[PROVIDED RECORDS — start]

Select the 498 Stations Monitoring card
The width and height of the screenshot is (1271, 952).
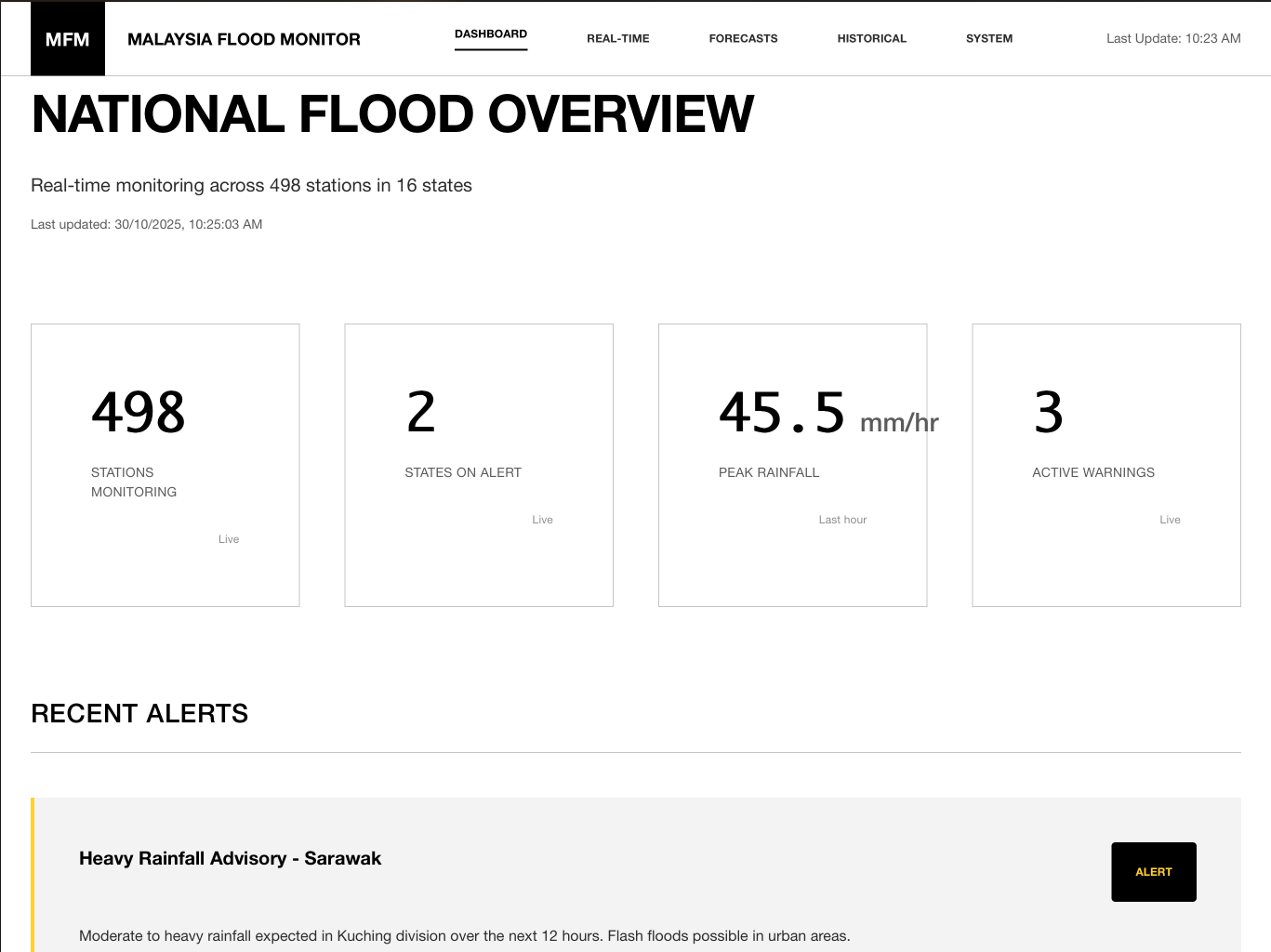[165, 465]
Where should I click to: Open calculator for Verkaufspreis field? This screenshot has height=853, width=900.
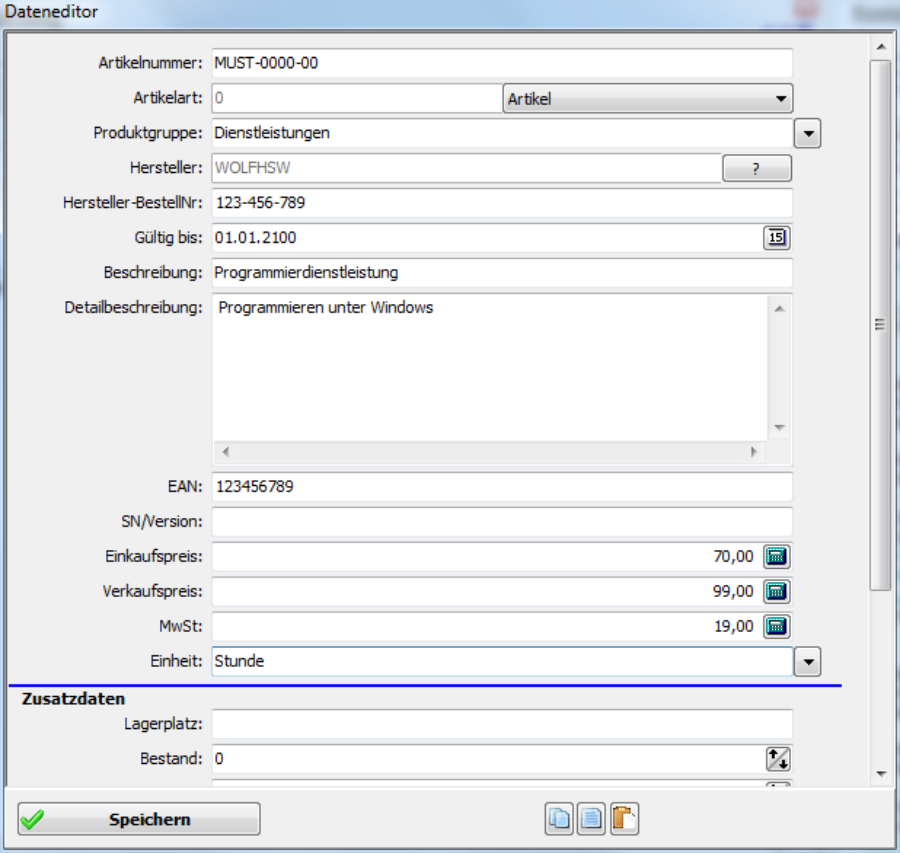click(777, 592)
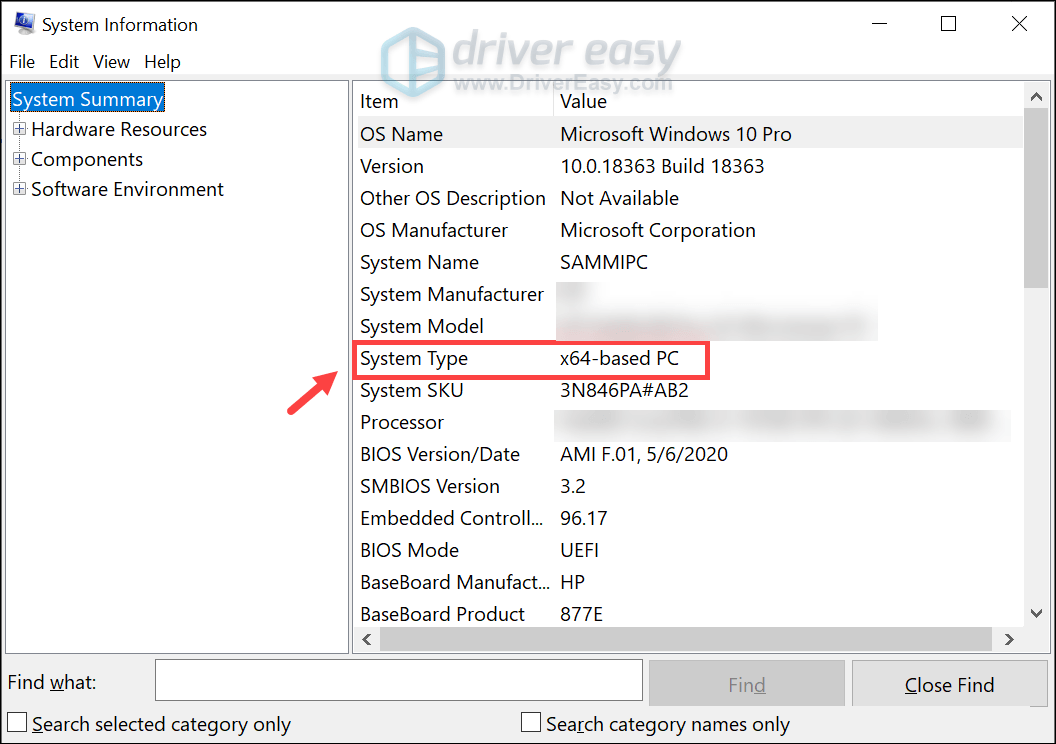Expand the Hardware Resources tree node
1056x744 pixels.
(x=20, y=129)
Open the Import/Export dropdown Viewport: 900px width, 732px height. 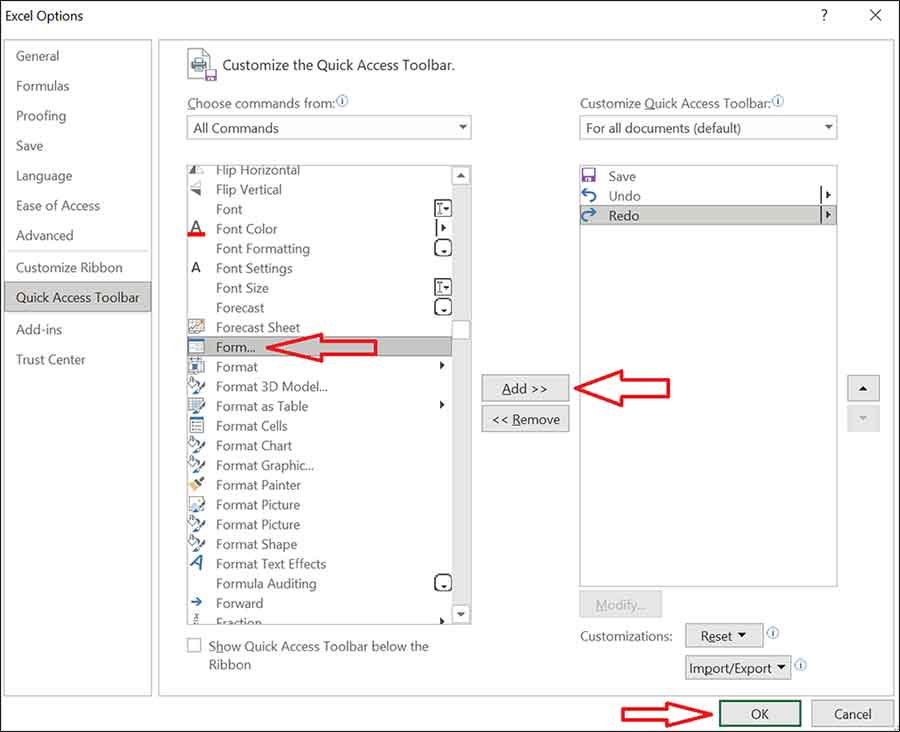[737, 667]
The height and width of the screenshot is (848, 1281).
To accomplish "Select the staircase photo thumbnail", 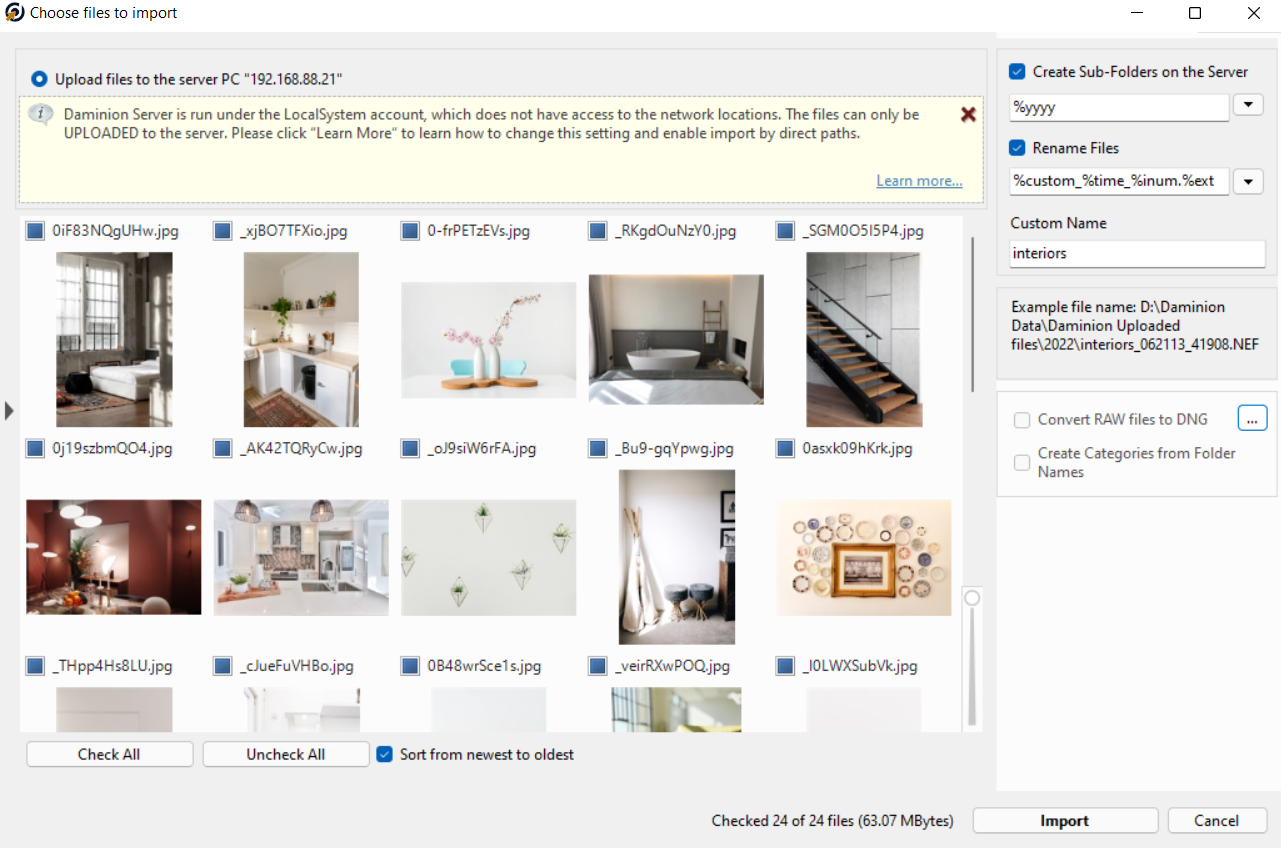I will pyautogui.click(x=864, y=339).
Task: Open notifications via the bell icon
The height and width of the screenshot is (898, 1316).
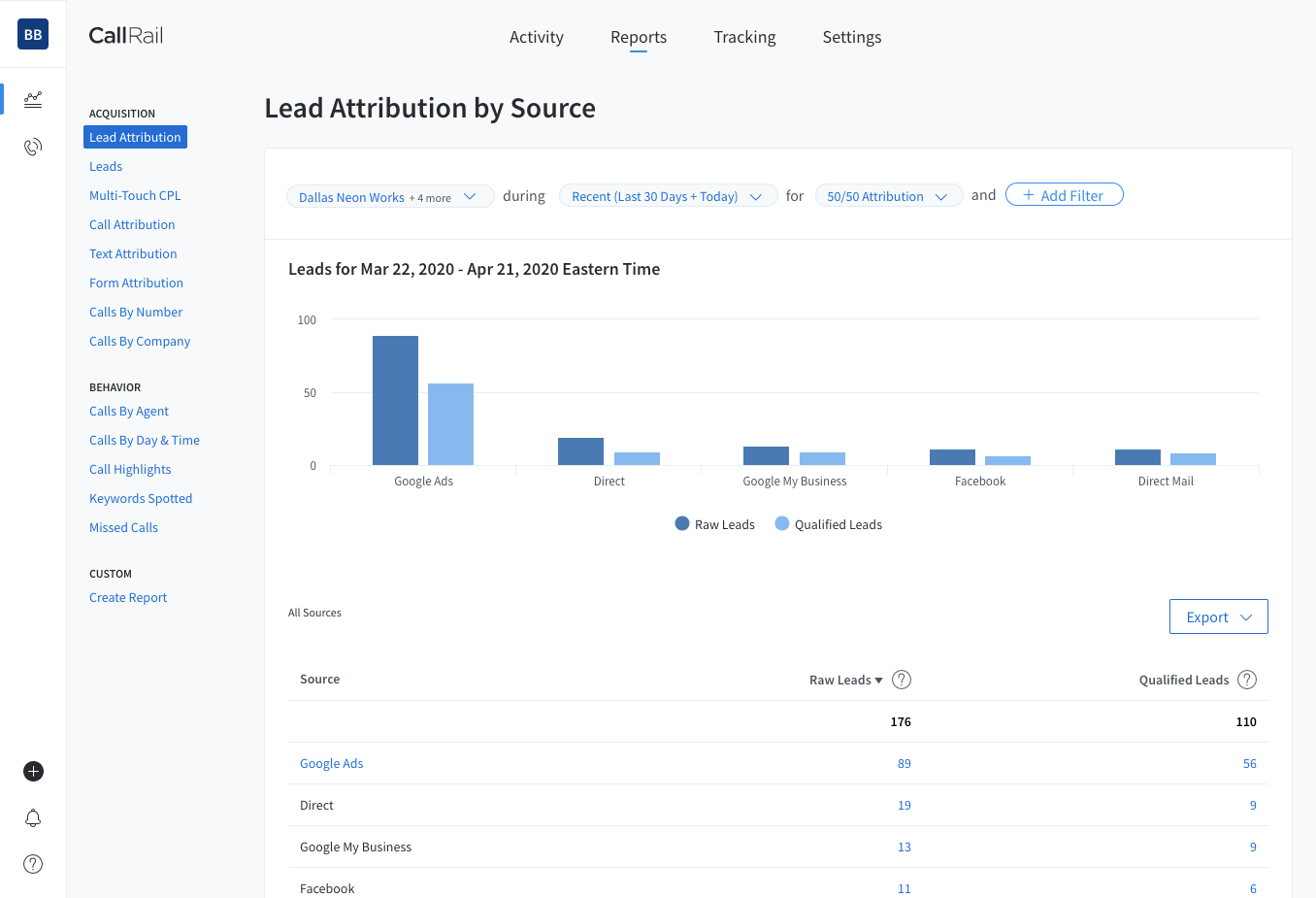Action: (x=32, y=817)
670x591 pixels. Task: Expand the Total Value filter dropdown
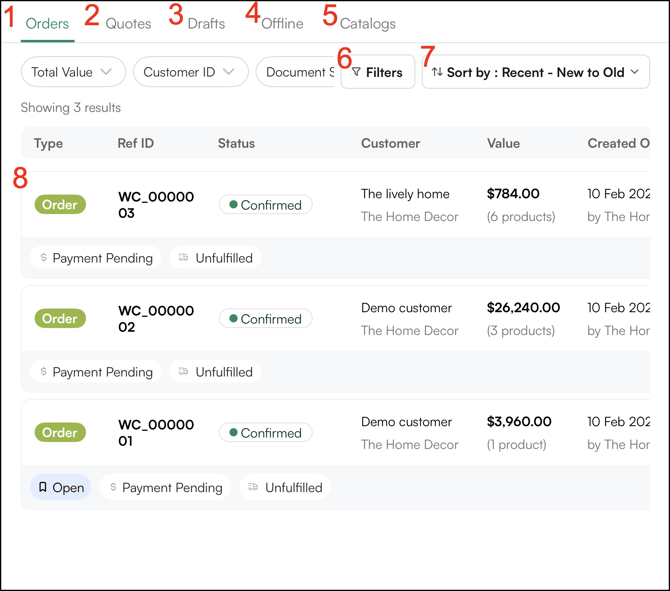(x=73, y=72)
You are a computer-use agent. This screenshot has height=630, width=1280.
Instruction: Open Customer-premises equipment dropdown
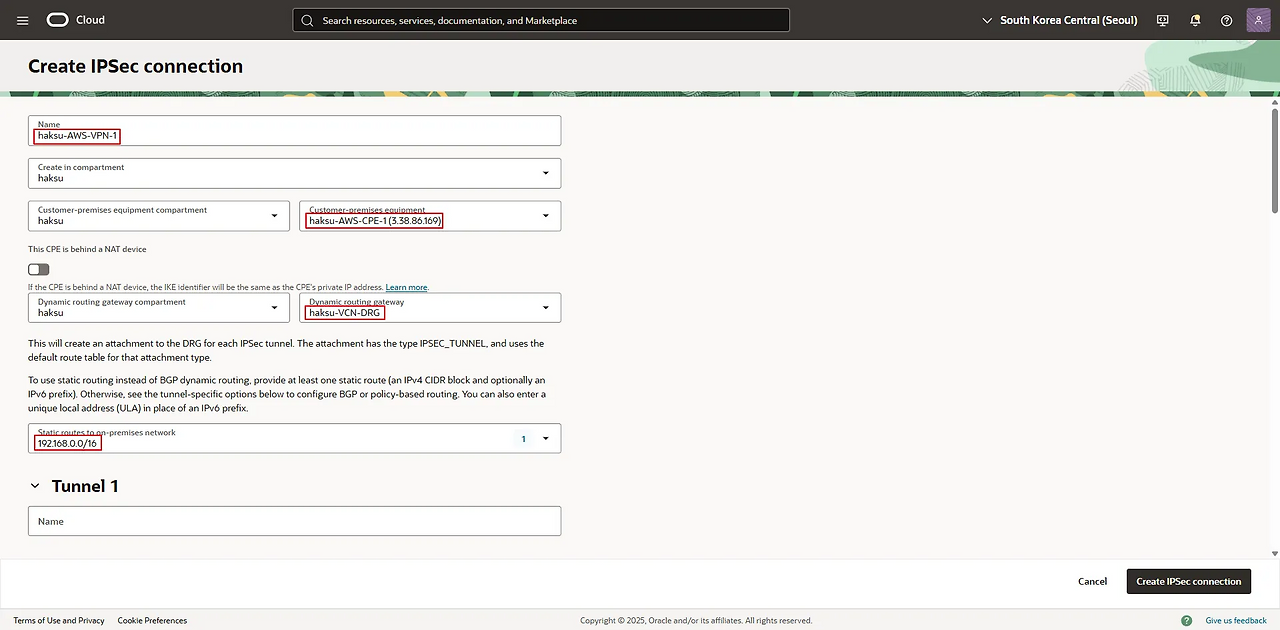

[PROVIDED RECORDS — finish]

### INSTRUCTIONS FOR THE TASK
Restate word for word the lines of the data above that begin at the line with "Task: Open notifications via the bell icon" and end at the line with "You are a computer-use", keeping both ends and dropping every picture.

### RESULT OF THIS EXERCISE
Task: Open notifications via the bell icon
The height and width of the screenshot is (898, 1316).
Action: (x=32, y=817)
670x591 pixels. Task: Expand the Total Value filter dropdown
(x=73, y=72)
You are a computer-use agent. This screenshot has height=630, width=1280.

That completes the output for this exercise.